高校からは変わろうと思っているかのこですが、どうしても人間観察をするくせが抜けません。

かのこと椿はなりゆきで新聞部に入部します。

二人の通う高校は文化部が目立っていますが、新聞部は部員不足で悩んでいます。

新聞部は存続の危機でしたが、かのこの機転を生かして、乗り越えます。

椿くんは、かのこは人と関わることが実は好きではないかと気がつきます。

そこでかのこにもっと人と接する機会がもてるように、二人で生徒会に入ることになります。

生徒会長の矢吹先輩はクールで、厳しいことで有名です。

矢吹先輩は、はじめはかのこのことを信用していませんでした。

しかし、かのこの頭の回転の早さと、驚かされる意見で、次第にかのこを気になりだします。

恋のライバルが現れた椿も気が気でありません。

地味に生きてきたかのこが、まさかの学校で人気の二人の心を奪ったのです。

かのこは今まで恋愛に全く興味がなかったので、はじめてのことに悩みます。

矢吹先輩がかのこに告白したことが、高校で知れわたり、かのこはまわりから注目されます。

椿くんもかのこに告白をします。

椿くんとかのこは親友で、いつも行動を一緒にしてきました。

かのこは友達として好きなのか、恋愛感情なのか、答えをなかなか見つけることができません。

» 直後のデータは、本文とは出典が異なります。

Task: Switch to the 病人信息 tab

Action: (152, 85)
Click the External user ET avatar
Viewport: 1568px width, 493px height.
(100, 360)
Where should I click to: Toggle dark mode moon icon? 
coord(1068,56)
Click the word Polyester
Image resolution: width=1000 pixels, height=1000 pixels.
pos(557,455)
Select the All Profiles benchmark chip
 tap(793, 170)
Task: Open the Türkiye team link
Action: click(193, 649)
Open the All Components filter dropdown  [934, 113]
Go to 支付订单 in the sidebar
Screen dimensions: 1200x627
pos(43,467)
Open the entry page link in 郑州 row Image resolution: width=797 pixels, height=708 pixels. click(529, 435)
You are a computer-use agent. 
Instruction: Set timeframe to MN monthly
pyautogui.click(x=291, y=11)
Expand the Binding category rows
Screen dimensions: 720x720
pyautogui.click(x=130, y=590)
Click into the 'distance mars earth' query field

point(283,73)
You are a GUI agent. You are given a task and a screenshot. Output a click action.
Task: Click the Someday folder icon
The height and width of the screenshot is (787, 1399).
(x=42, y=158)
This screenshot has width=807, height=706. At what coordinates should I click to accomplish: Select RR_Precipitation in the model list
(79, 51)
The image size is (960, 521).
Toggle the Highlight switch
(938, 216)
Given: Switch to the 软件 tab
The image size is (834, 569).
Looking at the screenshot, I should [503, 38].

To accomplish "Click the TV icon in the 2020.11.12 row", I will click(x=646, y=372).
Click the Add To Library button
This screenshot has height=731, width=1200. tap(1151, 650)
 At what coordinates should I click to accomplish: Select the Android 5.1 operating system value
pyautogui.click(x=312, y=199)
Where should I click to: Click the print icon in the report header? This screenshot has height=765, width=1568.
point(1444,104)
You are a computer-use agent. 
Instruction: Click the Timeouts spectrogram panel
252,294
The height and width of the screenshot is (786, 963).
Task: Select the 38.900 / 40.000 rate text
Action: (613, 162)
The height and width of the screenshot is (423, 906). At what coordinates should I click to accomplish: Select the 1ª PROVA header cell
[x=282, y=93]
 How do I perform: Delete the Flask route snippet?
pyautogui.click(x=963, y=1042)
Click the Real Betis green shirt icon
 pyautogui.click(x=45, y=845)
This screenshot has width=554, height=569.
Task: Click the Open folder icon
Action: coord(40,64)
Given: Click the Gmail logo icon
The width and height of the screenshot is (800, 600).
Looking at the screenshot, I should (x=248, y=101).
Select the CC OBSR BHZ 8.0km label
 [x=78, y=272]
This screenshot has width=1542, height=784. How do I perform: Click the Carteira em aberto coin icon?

私はこの作品と出会ってから、椿くんの恋心を応援していました。

しかし、この作品の魅力は恋愛よりも、学園生活の人間関係だと思います。

そのため、友達としてのかのこと椿くんとの関係も好きでした。

最後にかのこと椿くんは付き合うことになります。二人の会話のやりとりは変わらず面白かったので、私はこの結末にとても満足しています。

恋愛系の少女漫画とは少し違いますが、多くの人に読んでもらいたい作品です。